:: Records for processing ::
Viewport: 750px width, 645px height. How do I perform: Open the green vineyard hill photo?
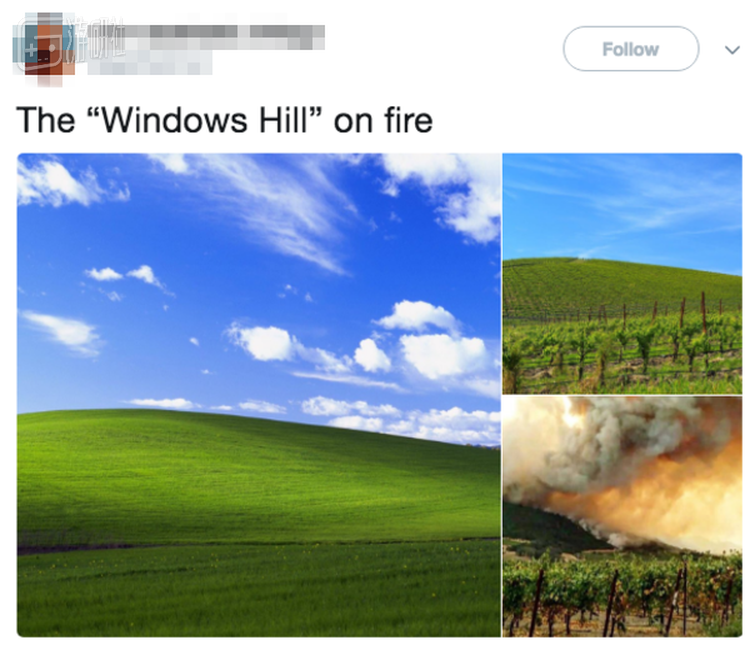coord(622,273)
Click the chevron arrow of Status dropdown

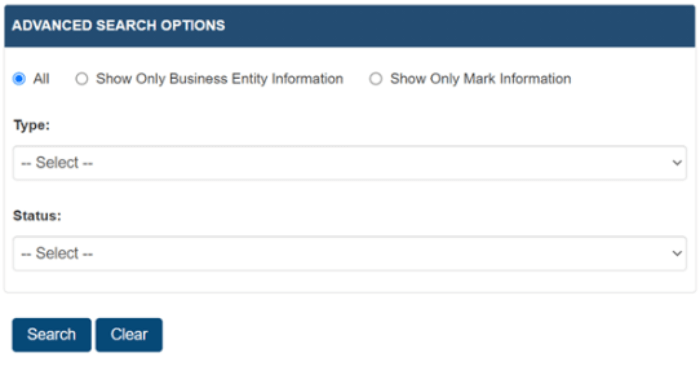pyautogui.click(x=677, y=254)
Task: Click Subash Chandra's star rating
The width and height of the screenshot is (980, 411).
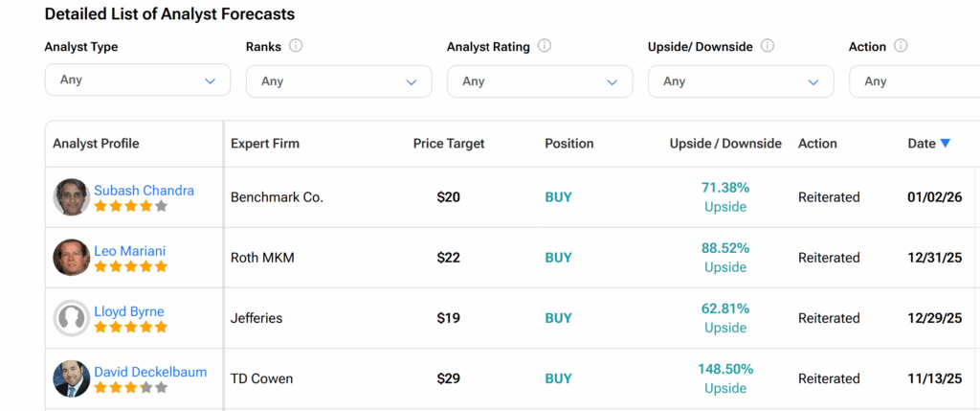Action: click(130, 206)
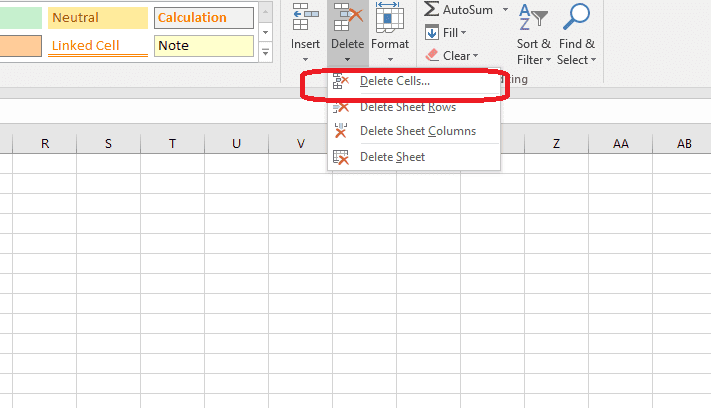Select Delete Sheet Rows menu entry
This screenshot has width=711, height=408.
coord(407,107)
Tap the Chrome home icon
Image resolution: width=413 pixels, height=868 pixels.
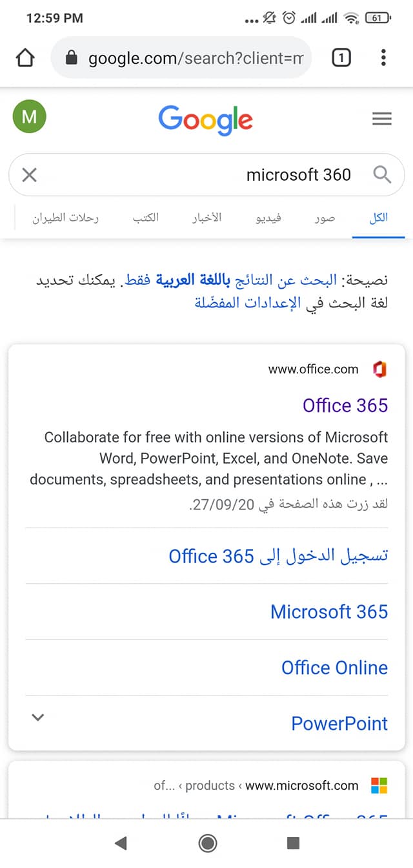tap(25, 58)
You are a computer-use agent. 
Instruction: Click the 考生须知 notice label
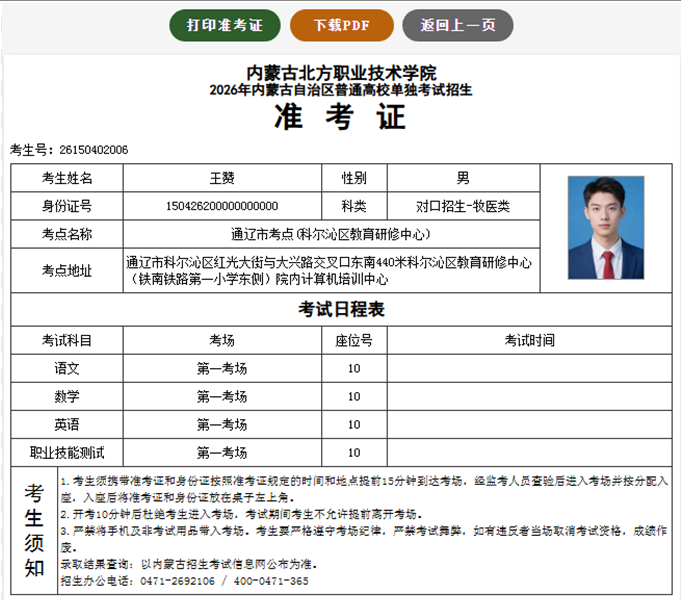34,530
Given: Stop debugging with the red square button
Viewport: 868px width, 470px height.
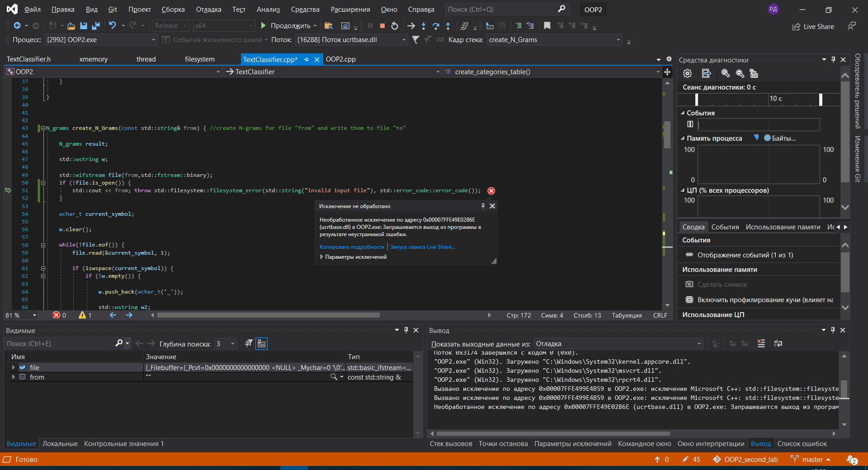Looking at the screenshot, I should pyautogui.click(x=382, y=26).
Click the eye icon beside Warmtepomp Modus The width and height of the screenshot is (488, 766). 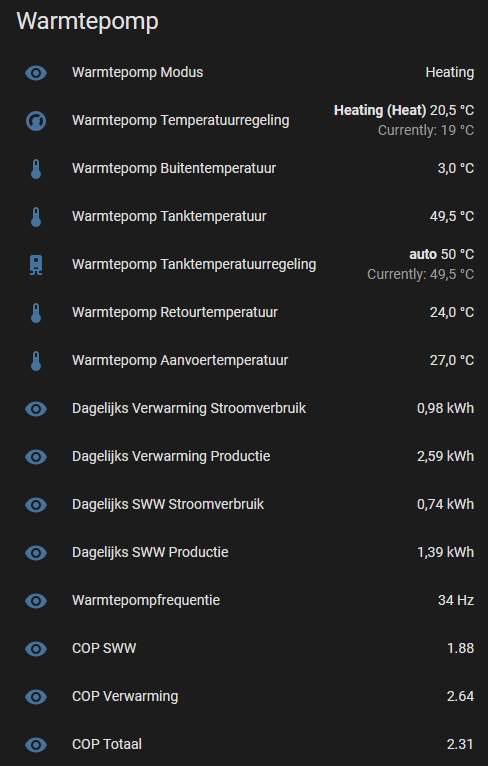point(36,73)
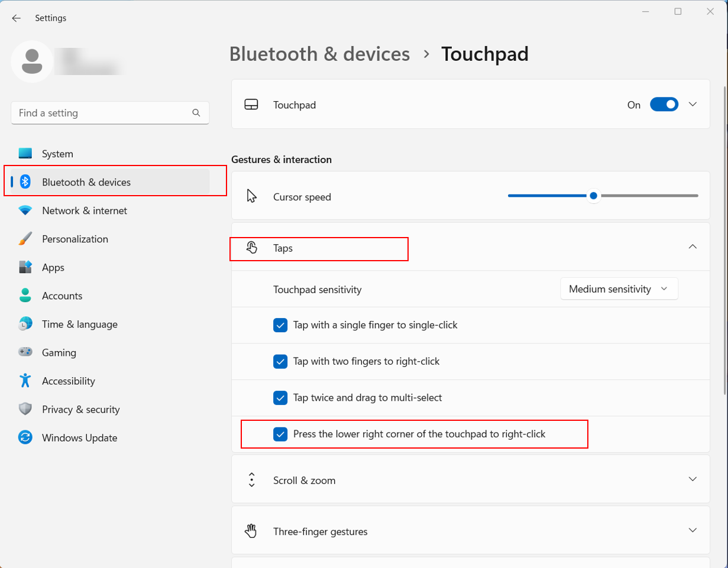This screenshot has width=728, height=568.
Task: Click Bluetooth & devices breadcrumb link
Action: point(319,54)
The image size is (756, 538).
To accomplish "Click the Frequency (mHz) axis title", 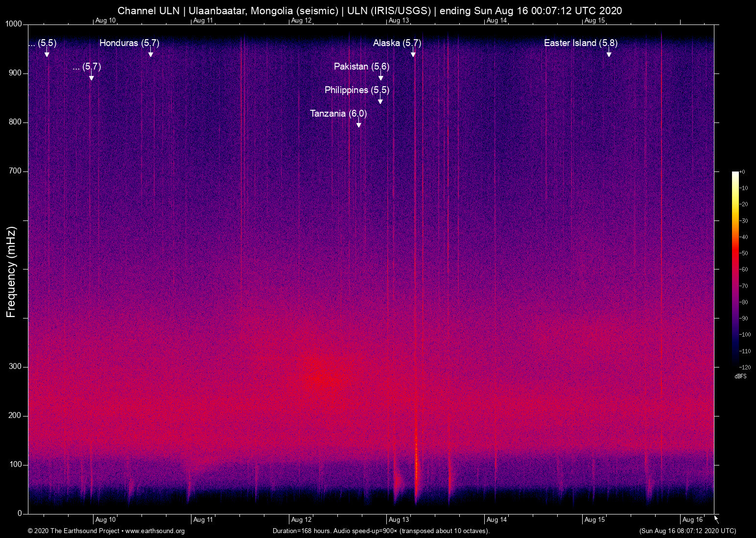I will [11, 272].
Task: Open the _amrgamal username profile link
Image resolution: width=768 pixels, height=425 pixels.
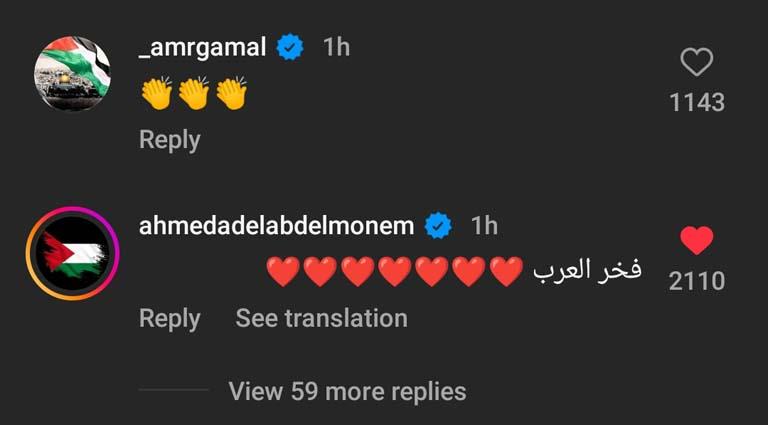Action: click(201, 47)
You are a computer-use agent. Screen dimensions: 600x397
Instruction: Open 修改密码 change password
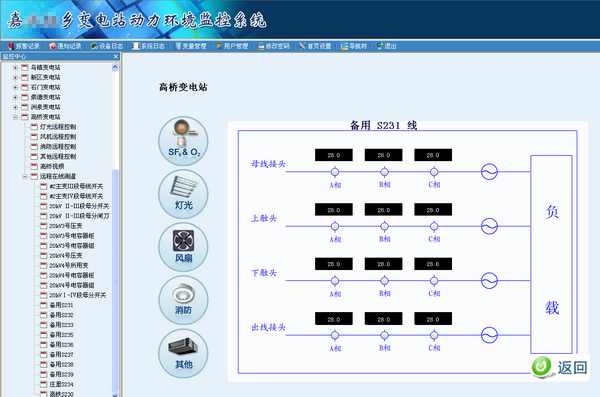pos(274,46)
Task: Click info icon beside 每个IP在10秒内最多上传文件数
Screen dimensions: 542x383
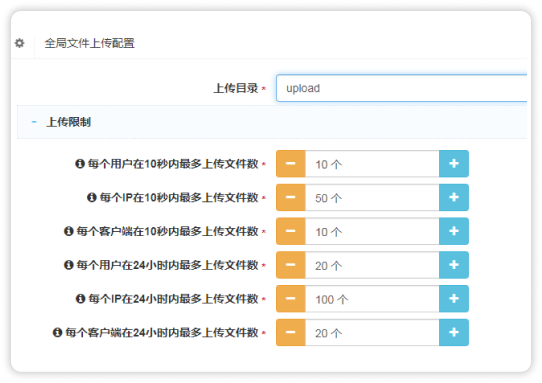Action: [x=92, y=197]
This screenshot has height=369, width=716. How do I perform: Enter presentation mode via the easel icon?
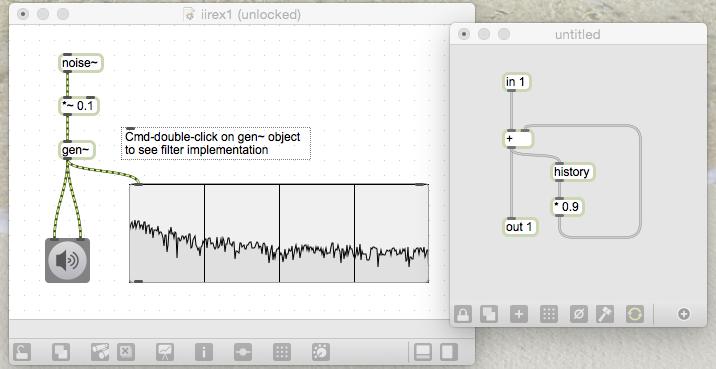tap(165, 352)
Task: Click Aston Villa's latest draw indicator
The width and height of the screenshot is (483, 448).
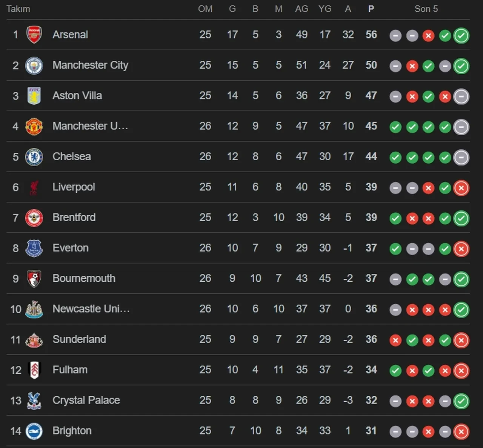Action: point(461,97)

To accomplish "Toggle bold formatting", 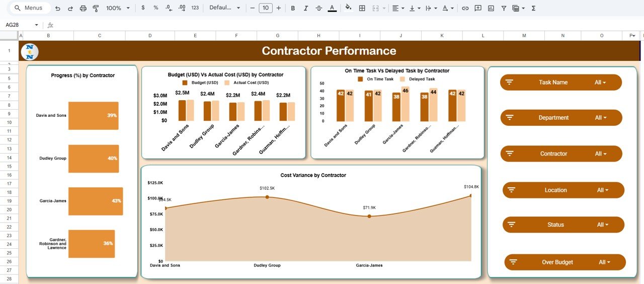I will (x=293, y=8).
:::
• Task to complete: Copy each line of the entries that includes the word "agent".

• Answer space:
You are a computer-use agent. 
You are a computer-use agent. Screen dimensions: 600x397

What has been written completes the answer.